- [Work required]
Output the data as it stands. Each line must match exactly.

___ Record excerpts ___

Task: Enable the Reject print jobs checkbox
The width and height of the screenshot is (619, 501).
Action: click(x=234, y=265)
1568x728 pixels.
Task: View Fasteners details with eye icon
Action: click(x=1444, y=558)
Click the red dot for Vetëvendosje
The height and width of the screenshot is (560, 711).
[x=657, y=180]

___

- [Task output]
Task: Enable the Reject print jobs checkbox
The width and height of the screenshot is (619, 501).
Action: click(x=234, y=265)
1568x728 pixels.
Task: View Fasteners details with eye icon
Action: click(x=1444, y=558)
Click the red dot for Vetëvendosje
The height and width of the screenshot is (560, 711).
[x=657, y=180]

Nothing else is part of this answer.